Fossil fuel figures:

  1. The world has around 1.65T barrels of convention oil left (2016 figure) (ref.). Prediction about running our of oil around 2050 is based on just this.
  2. The world also has 6T barrels of shale oil deposits, out of which 1.2T barrels (ref.) is proven to high quality and economically recoverable.
  3. The estimated deposits of tar sands is around 2T barrels. (ref.) Tar sands are a bit energy intensive to extract from but we can predict that in future they could be extracted more economically.
  4. And to top of that we have methane hydrate deposits, which by an estimate, contain more energy than all the fossil fuels combined. (ref.) Currently, it hasn’t become commercially viable to extract gas from these deposits, but research is under way and just as we saw in case of shale gas, there’s a strong likelihood of it becoming economical.

And this doesn’t cover all potential discoveries we will potentially make.
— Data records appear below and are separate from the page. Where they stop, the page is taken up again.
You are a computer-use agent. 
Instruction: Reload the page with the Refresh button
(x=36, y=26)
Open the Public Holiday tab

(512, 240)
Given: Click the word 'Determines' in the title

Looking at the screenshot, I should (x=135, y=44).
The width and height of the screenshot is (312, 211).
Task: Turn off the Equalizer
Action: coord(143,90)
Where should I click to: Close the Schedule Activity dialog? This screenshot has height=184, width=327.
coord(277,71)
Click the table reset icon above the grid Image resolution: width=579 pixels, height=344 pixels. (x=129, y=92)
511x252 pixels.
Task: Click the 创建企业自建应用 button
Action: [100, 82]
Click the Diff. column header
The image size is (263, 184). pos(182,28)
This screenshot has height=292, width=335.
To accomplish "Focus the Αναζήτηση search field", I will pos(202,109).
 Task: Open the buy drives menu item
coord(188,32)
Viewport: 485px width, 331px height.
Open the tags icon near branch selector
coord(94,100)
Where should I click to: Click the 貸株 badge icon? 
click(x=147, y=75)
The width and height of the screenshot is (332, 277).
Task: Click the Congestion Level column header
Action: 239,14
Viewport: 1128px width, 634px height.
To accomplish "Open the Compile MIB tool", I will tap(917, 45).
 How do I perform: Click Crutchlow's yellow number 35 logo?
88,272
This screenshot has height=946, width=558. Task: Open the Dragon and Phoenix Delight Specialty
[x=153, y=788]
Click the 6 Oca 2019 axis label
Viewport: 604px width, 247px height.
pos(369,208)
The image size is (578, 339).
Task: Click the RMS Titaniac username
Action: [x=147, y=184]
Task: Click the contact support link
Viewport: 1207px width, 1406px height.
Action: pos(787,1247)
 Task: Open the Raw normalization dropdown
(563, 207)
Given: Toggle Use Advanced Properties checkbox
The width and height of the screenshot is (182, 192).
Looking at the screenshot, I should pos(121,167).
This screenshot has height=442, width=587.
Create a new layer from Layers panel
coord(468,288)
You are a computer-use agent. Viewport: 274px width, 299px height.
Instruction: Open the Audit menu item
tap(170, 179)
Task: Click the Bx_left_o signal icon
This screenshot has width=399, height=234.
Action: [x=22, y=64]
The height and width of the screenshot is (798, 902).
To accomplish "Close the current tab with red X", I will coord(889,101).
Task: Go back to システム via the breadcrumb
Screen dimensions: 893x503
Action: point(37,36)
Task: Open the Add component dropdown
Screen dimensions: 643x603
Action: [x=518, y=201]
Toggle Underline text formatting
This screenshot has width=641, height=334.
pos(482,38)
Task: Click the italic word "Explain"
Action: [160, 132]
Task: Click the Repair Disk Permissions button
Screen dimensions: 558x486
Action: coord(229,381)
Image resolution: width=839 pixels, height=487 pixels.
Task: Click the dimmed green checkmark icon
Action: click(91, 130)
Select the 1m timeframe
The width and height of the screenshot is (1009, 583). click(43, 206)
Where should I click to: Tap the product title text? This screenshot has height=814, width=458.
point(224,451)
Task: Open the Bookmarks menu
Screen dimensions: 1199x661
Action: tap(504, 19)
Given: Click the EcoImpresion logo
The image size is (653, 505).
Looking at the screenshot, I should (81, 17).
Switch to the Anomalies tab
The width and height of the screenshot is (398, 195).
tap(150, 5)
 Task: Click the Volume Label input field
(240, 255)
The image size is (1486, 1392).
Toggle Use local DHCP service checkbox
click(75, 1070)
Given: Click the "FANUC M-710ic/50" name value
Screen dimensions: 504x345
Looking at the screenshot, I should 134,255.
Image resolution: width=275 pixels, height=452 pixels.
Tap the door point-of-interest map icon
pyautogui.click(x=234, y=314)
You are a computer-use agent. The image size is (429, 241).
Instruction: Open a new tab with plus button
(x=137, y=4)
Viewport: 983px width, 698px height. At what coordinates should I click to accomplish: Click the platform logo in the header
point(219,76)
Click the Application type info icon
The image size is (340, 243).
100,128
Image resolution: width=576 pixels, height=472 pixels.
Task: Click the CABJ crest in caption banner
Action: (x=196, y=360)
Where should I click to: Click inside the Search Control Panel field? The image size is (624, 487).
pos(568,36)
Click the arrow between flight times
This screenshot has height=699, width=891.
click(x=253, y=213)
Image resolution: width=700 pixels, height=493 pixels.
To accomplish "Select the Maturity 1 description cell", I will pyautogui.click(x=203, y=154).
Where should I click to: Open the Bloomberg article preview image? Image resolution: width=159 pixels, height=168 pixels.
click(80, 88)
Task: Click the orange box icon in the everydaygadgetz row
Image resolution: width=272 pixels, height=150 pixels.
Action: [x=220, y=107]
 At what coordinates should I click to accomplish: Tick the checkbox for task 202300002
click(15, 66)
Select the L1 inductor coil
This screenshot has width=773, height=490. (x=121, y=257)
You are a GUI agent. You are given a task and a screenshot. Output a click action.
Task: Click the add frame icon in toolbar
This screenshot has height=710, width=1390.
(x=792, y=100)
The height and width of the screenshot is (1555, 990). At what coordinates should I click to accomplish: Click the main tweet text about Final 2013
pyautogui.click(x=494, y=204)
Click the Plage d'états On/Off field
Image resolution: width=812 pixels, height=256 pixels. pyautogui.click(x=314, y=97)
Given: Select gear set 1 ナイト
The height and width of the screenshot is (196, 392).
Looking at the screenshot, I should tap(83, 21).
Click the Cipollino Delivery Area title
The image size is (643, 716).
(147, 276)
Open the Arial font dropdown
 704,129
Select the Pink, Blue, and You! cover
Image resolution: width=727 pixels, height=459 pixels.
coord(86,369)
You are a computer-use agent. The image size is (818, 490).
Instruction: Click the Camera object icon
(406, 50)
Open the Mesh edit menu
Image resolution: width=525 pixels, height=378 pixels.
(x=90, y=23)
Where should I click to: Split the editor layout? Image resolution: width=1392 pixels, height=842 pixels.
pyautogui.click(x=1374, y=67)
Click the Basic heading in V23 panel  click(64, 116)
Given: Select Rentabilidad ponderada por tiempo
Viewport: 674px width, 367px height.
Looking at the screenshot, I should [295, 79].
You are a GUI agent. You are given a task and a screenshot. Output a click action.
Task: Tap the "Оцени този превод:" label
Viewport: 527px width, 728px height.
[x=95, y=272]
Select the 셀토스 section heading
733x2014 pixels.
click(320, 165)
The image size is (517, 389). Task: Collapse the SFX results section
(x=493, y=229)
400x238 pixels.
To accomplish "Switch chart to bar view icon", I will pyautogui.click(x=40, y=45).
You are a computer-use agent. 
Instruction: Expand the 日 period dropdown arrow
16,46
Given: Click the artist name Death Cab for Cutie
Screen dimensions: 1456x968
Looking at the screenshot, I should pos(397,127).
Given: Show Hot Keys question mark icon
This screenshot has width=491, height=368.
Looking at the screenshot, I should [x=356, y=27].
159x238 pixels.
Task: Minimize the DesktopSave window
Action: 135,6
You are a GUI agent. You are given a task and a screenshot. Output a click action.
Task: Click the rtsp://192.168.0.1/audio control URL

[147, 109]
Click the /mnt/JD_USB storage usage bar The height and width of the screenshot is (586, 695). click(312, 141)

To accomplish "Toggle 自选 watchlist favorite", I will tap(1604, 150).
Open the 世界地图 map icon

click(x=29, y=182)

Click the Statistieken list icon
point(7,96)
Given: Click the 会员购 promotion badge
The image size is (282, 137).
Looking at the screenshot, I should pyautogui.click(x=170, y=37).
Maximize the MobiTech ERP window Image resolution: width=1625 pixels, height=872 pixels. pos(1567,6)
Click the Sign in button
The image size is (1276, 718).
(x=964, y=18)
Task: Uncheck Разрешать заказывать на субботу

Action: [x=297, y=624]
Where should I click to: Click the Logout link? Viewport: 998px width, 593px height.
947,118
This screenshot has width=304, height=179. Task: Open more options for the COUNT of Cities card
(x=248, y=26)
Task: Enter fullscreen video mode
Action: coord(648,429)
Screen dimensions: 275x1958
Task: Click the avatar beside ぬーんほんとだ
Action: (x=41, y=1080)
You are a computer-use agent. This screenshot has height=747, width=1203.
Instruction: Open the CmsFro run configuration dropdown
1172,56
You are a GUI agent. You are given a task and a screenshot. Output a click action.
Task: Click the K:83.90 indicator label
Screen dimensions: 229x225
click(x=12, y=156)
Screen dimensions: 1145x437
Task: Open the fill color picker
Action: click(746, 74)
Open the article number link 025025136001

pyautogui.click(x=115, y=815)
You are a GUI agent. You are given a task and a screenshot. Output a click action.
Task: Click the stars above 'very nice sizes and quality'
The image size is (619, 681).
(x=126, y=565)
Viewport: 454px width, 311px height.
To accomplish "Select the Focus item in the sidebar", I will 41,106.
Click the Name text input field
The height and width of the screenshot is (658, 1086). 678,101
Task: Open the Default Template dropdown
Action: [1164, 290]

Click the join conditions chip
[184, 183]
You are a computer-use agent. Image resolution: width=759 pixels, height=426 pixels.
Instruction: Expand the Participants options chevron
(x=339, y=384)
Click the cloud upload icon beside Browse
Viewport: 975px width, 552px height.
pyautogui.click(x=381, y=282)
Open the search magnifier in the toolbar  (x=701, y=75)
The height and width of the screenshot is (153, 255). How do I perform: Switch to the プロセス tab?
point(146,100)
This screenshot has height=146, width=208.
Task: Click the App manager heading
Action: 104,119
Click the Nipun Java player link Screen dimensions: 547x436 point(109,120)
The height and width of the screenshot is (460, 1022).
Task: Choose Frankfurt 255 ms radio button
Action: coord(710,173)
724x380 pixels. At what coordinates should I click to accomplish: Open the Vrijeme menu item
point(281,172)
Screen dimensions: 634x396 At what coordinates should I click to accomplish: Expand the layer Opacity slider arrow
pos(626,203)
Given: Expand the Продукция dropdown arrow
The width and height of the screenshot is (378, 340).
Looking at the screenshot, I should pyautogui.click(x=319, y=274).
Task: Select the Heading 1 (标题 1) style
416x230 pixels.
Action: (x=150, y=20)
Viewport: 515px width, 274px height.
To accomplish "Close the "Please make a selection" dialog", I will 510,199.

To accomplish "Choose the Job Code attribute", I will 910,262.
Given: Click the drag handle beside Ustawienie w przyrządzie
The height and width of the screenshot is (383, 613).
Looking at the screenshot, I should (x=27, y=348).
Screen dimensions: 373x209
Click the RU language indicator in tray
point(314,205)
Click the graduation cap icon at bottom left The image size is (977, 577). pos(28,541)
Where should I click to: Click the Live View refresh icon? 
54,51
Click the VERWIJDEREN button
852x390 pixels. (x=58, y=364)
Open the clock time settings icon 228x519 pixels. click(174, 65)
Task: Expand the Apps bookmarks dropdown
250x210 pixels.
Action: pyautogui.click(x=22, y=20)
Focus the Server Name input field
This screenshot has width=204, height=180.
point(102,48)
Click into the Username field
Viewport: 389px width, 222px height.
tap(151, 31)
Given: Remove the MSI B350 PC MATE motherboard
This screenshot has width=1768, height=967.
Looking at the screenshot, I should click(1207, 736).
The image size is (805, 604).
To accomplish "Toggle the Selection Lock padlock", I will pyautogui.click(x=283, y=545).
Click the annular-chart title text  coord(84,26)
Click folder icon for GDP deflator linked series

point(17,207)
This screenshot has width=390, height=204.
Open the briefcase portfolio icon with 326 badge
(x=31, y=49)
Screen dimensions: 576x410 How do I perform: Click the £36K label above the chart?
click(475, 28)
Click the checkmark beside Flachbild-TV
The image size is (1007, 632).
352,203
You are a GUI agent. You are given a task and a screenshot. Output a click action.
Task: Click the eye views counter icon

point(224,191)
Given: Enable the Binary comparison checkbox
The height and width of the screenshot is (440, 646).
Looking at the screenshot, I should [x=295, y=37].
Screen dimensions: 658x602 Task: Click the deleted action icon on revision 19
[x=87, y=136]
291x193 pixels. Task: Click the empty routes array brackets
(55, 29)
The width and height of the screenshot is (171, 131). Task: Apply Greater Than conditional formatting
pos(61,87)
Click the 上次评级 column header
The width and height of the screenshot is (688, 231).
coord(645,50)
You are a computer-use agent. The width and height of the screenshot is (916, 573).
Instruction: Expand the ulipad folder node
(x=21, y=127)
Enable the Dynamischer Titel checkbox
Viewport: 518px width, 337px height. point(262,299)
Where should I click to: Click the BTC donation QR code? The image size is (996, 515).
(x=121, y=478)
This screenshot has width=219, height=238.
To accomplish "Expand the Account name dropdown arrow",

Oil wells are doing deeper and venturing further into the ocean. Drilling will indeed get expensive, and crude oil won’t remain a $20-30/barrel commodity, but even around $50-60/barrel, it would still be affordable.

The Future

It’s clear that we won’t run out of fossil fuels anytime soon. Any commercial telling the consumers to save for the future generation is misleading and it detracts from a more crucial message - we have to make the switch anyhow. The clock on climate change is ticking and it’s imperative we switch to cleaner energy regardless of economic incentives.